La Consejería de Sanidad de la Comunidad de Madrid ha recordado la importancia de una correcta hidratación ante las altas temperaturas que se prevén para este jueves y viernes, con máximas de hasta 38 grados en algunos puntos de la región. La Agencia Estatal de Meteorología (AEMET) ha activado el aviso amarillo por altas temperaturas desde las 13 hasta las 21 horas de este jueves, con máximas de 38 grados en las zonas Sur, Vegas y Oeste, y de 37 grados en el área metropolitana y Henares. Para el viernes, se ha emitido una alerta naranja por calor, con máximas de 39 grados en las mismas áreas, entre las 13 y las 21 horas.
En este contexto, la directora general de Salud Pública, Elena Andradas, ha subrayado una serie de consejos para enfrentar las altas temperaturas, especialmente cuando superen los 36,5 grados. Andradas ha destacado la necesidad de "precaución" durante las horas más calurosas del día, recomendando evitar salir a la calle si es posible. "Es muy importante proteger a bebés, niños y personas mayores, especialmente si viven solas, de los efectos nocivos del calor", añadió.

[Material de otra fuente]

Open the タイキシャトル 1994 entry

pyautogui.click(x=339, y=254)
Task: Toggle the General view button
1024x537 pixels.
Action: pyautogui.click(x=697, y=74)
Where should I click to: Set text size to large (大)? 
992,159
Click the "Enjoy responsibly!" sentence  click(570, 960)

Para mantenerse seguro y fresco, es esencial beber agua con frecuencia, incluso si no se siente sed. Además, se recomienda cerrar persianas y echar toldos en las fachadas expuestas al sol. Aumentar el consumo de frutas de verano, verduras y gazpachos, aprovechando la dieta mediterránea, también es aconsejable. Protegerse del sol directo en las horas centrales del día utilizando protector solar es otra medida importante para evitar los efectos perjudiciales del calor.

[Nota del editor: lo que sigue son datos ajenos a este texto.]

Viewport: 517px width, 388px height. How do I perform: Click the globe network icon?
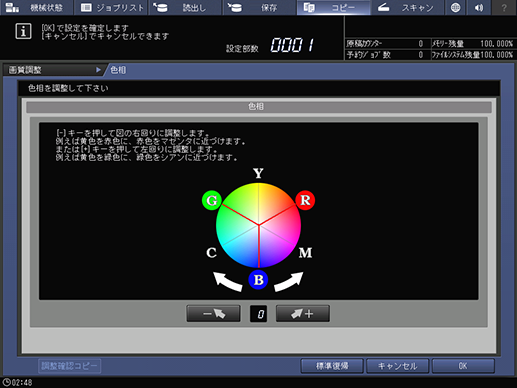click(456, 7)
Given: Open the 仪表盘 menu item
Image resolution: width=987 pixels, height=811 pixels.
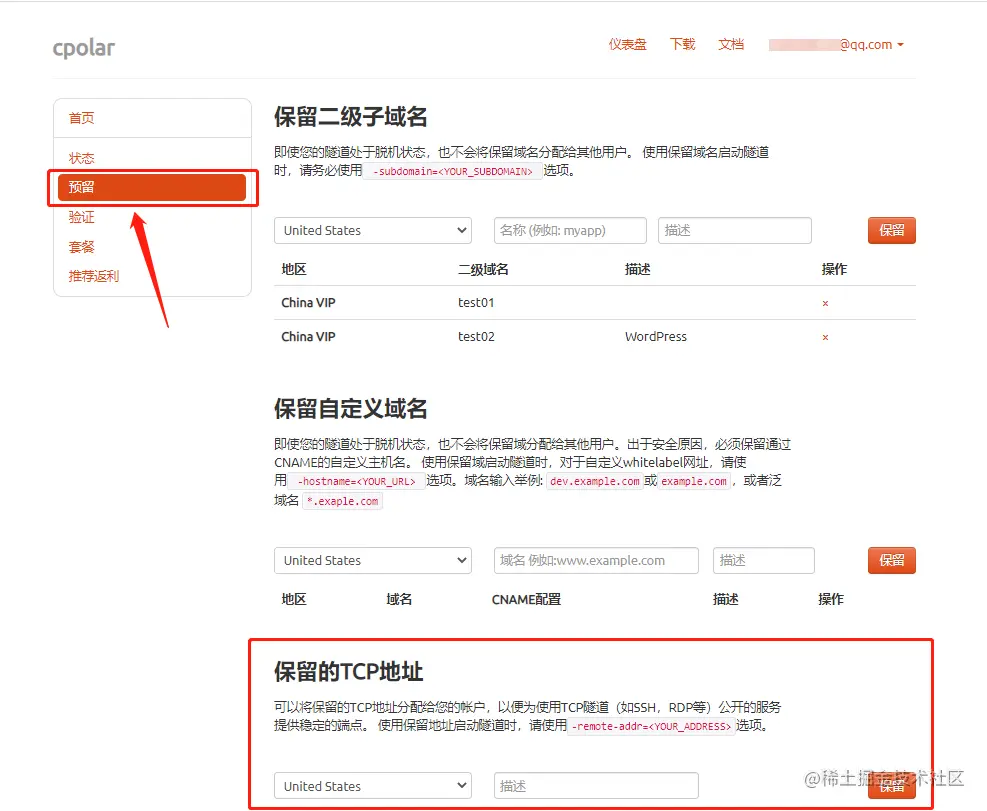Looking at the screenshot, I should tap(627, 44).
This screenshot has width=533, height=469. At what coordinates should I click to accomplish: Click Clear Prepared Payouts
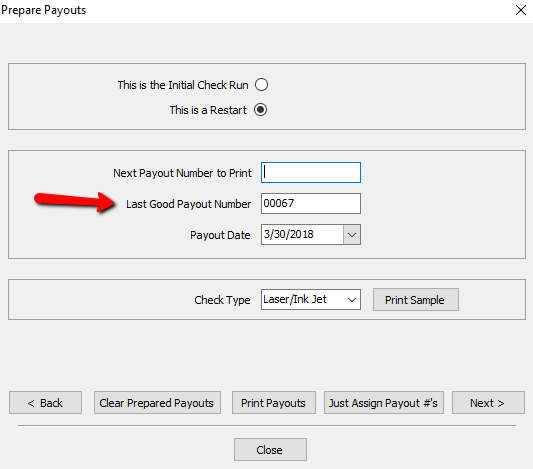[157, 403]
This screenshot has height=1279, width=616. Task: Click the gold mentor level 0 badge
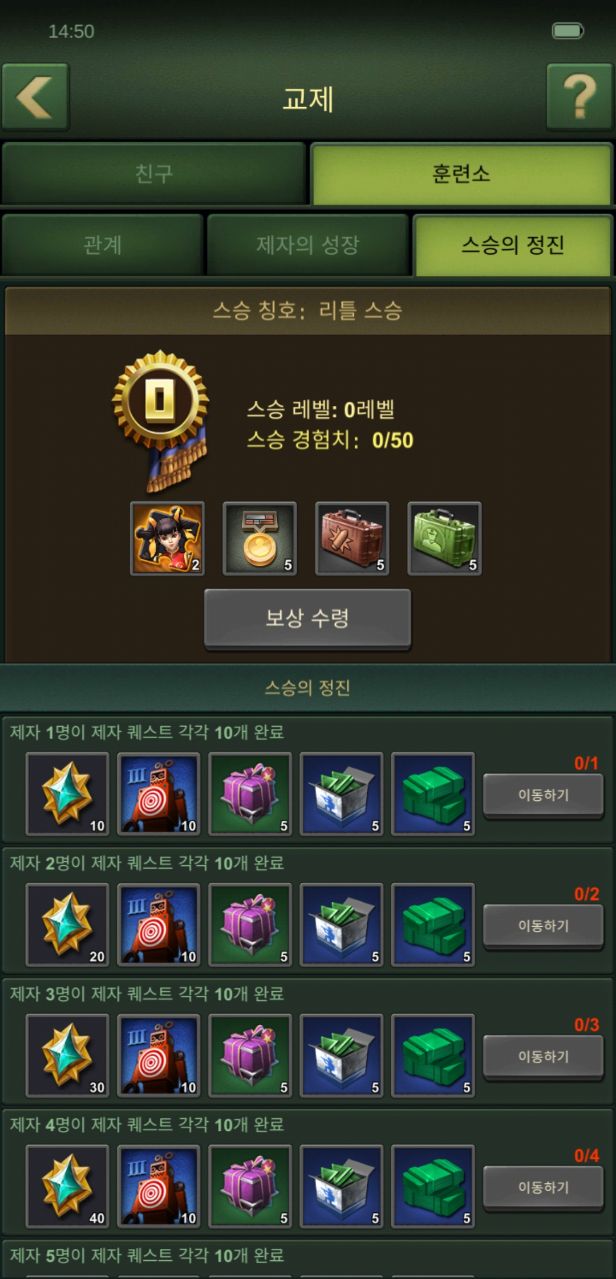160,418
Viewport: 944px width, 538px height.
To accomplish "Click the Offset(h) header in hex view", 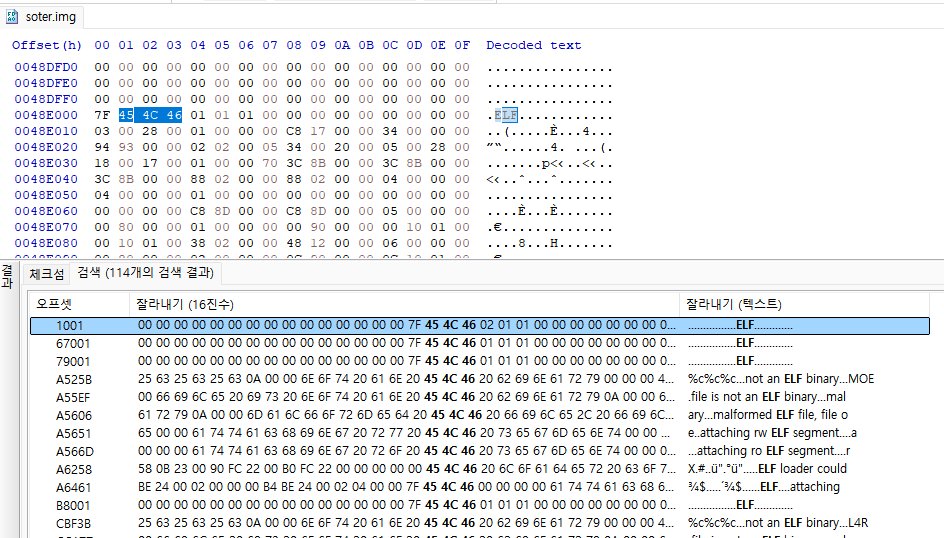I will coord(47,45).
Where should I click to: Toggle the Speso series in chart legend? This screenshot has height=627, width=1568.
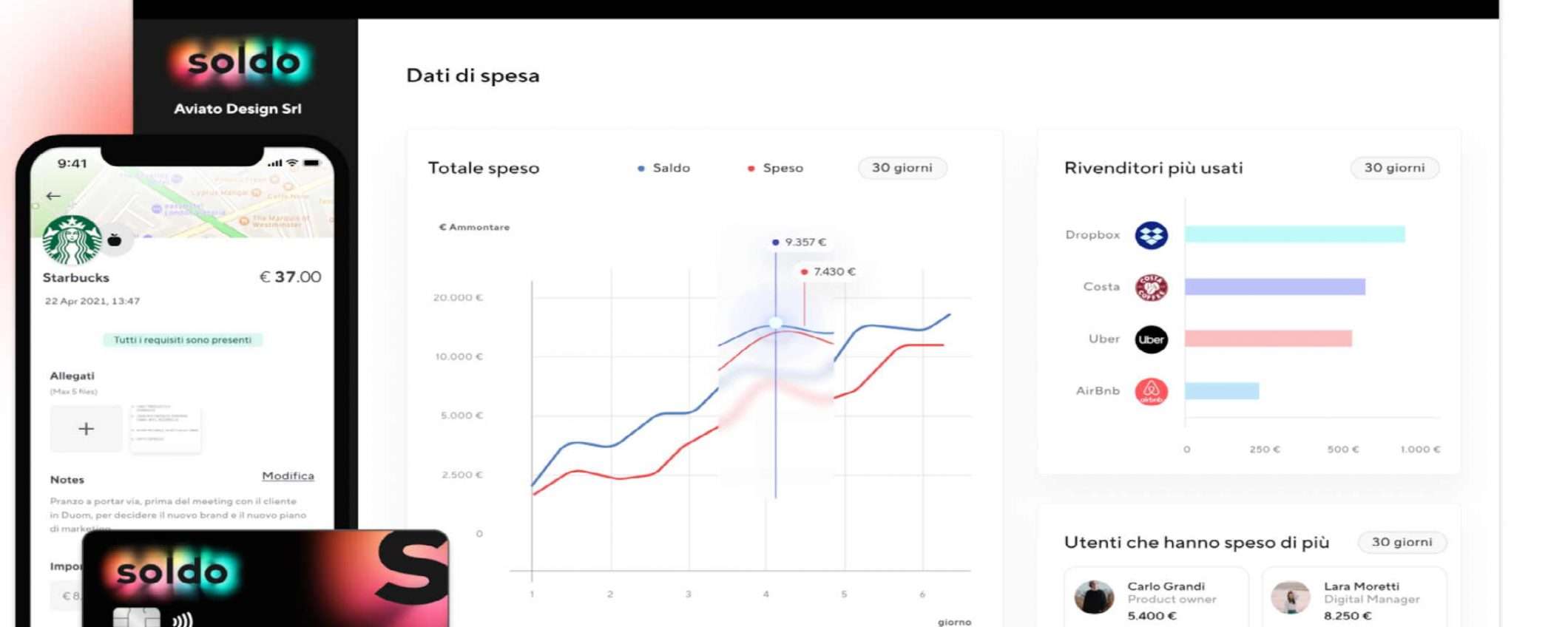(x=775, y=168)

Andradas también destacó que las temperaturas mínimas nocturnas superarán los 20 grados, lo que puede dificultar conciliar el sueño. Para mitigar estos efectos, se recomienda evitar el consumo de alcohol, cafeína y alimentos picantes por la noche. Ducharse con agua tibia antes de acostarse para bajar la temperatura corporal lentamente y beber un vaso de agua fresca antes de acostarse también son prácticas recomendadas. Asimismo, dormir con una sábana fina en lugar de no taparse puede ayudar a regular la temperatura corporal durante la noche.